If in good faith we were going to begin the work of replacing the Indian Act, you are saying that you would start with the commitment about implementing the treaties. Then I think what we heard from the regional chief from British Columbia was that we should create the space bottom up to actually build capacity community by community, so that you actually build your own laws.

So tell me a little bit about what that would look like and how long you think it would take and what resources would be required. What would a real commitment to get on with this job properly look like?

9:40 a.m.

Chief, Federation of Saskatchewan Indian Nations

Chief Perry Bellegarde

You need a long-term strategy of 5, 10, 15 years. There has to be a strategy in place.

For example, I'm from Treaty 4. Where is the Treaty 4 process to get out of the Indian Act collectively? Where are the Treaty 6 processes? Where are the pre-Confederation treaties, the Robinson-Huron Treaty? We have all of these kinds of treaties in Canada. The issue becomes lack of implementation, lack of legal effect for those treaties, and so there has to be a process. I envision maybe 20 to 30 processes over time, but that will take us out of the Indian Act.

I don't want to live under the Indian Act, no question, but the vehicle and the process and mechanism to take me away from that would be a treaty implementation act. That has to be done for Treaty 4. Little Black Bear is part of Treaty 4; I can't work in isolation. I'm one of the 633 first nations, no question, but we're part of Treaty 4 and will always be part of that Cree nation. So Treaty 4 needs a process.
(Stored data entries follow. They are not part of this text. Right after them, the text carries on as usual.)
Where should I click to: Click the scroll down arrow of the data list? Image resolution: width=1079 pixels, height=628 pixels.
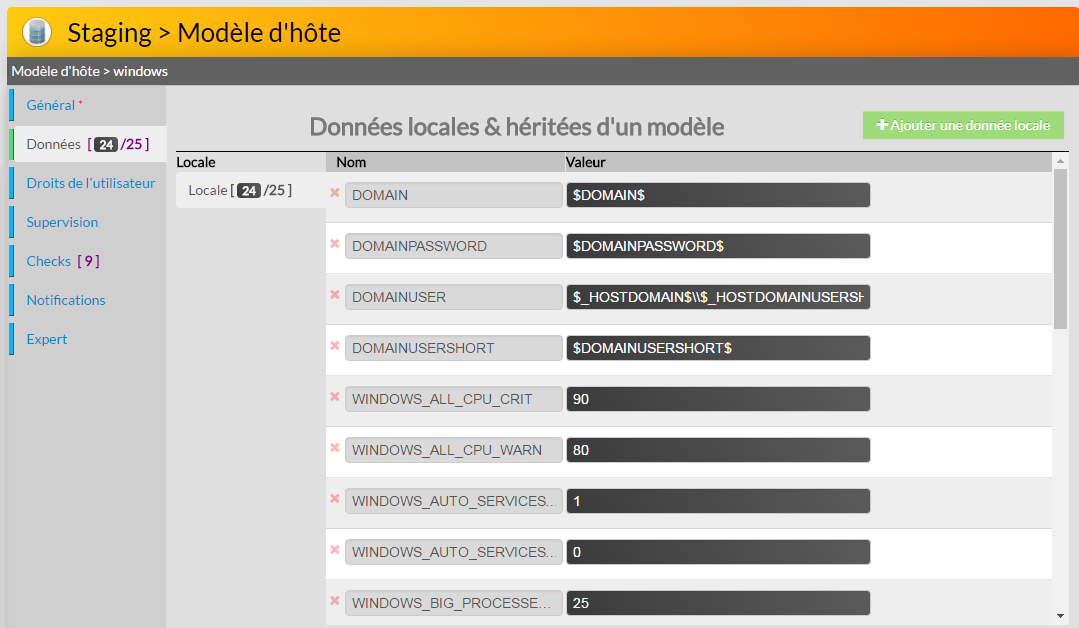[x=1060, y=616]
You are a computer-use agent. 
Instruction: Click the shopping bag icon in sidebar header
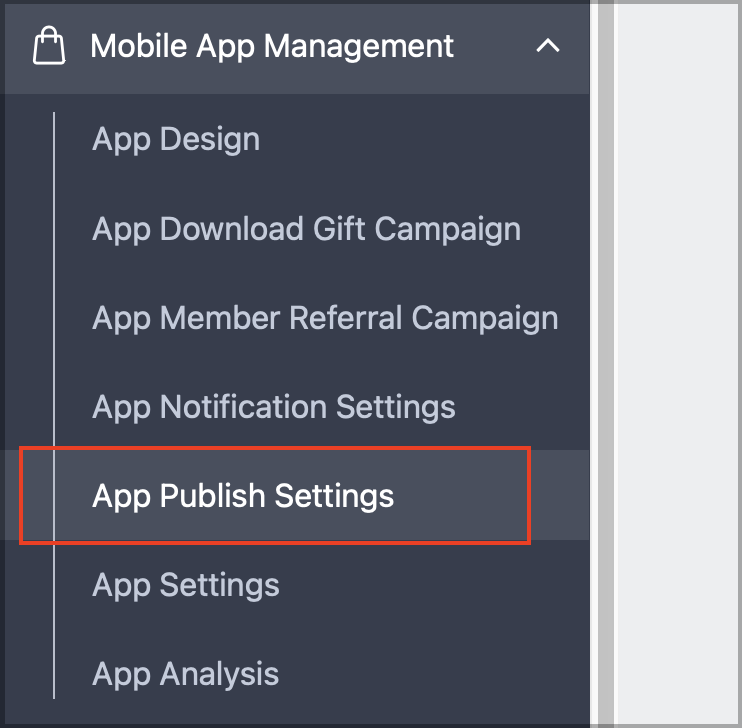(49, 45)
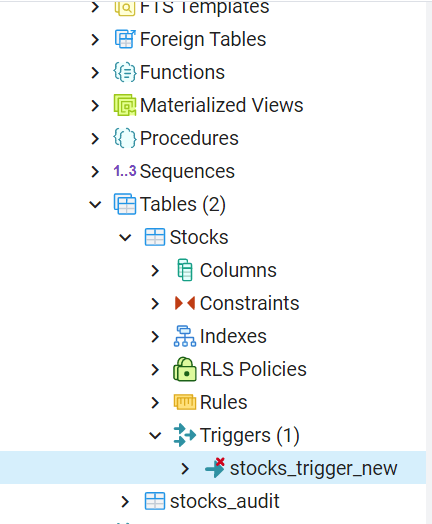This screenshot has width=432, height=524.
Task: Collapse the Triggers (1) node
Action: point(155,435)

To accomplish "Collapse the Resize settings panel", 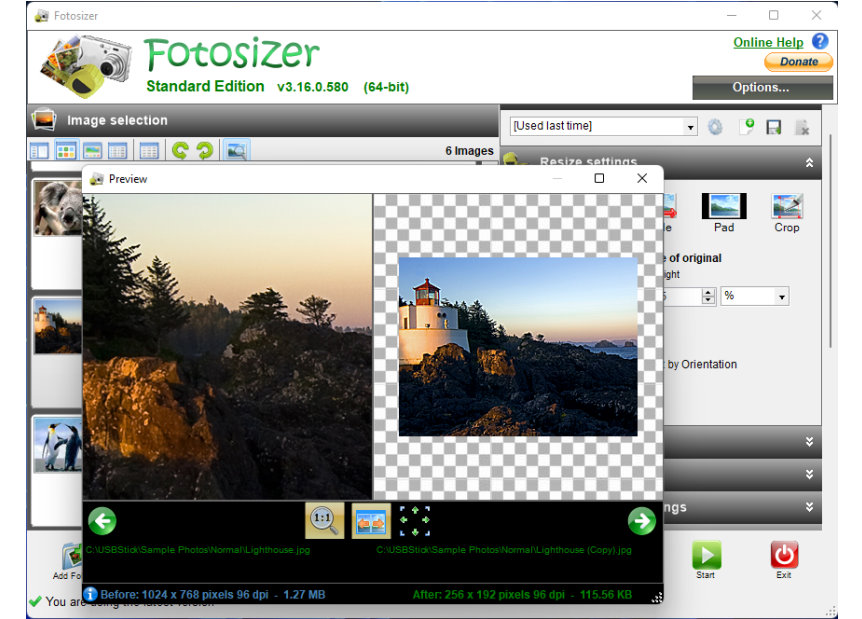I will click(x=810, y=162).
Alexander Morris represented the Queen when Little Black Bear entered into that relationship with him on behalf of the crown, but unfortunately there was nothing to give it legal effect. That Indian Act, that federal piece of legislation, is down here—not that nation high up—so we need a process treaty-by-treaty to give that effect. That to me is what the Prime Minister committed to, and I think we have to hold him and cabinet to account for that. I think this cabinet committee and the different parties you can all agree to start fresh from the beginning and go back to that. That's what I would encourage.

9:40 a.m.

Conservative

The Chair Conservative Chris Warkentin

Thank you very much.

We'll now turn to Ms. Ambler for the next seven minutes.

9:40 a.m.

Conservative

Stella Ambler Conservative Mississauga South, ON

Thank you, Mr. Chair, and thank you to Chief Bellegarde and Professor Chartrand for being here today.

My questions relate to sections 82 and 85 regarding by-laws. Mr. Clarke has stated that his reason for putting forward this amendment to the Indian Act is that first nations governments are treated differently from other governments with respect to their internal affairs. At present, section 82 of the Indian Act requires by-laws made to be provided to the minister for approval. The minister has the power to disallow them.
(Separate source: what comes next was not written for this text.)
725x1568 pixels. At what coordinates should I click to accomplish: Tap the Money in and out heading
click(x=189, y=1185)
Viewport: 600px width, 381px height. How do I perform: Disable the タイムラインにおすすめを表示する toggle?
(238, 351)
I think that bands should have to submit their by-laws to the minister and that the minister should have the power to disallow them if he wishes.

Mr. Chartrand.

9:40 a.m.

Professor of Law (retired), As an Individual

Paul Chartrand

These were the objectives that were viewed as appropriate in 1876, when the members of the Canadian Parliament believed that indigenous people, Indian people, were going to become extinct. They were setting up a system to deal with the extinction of Indian people, to pursue assimilation.

None of these provisions makes sense today. The whole thing has to be replaced. What's essential, I think, is for the government to restructure itself in order to be able to do the right thing in that regard.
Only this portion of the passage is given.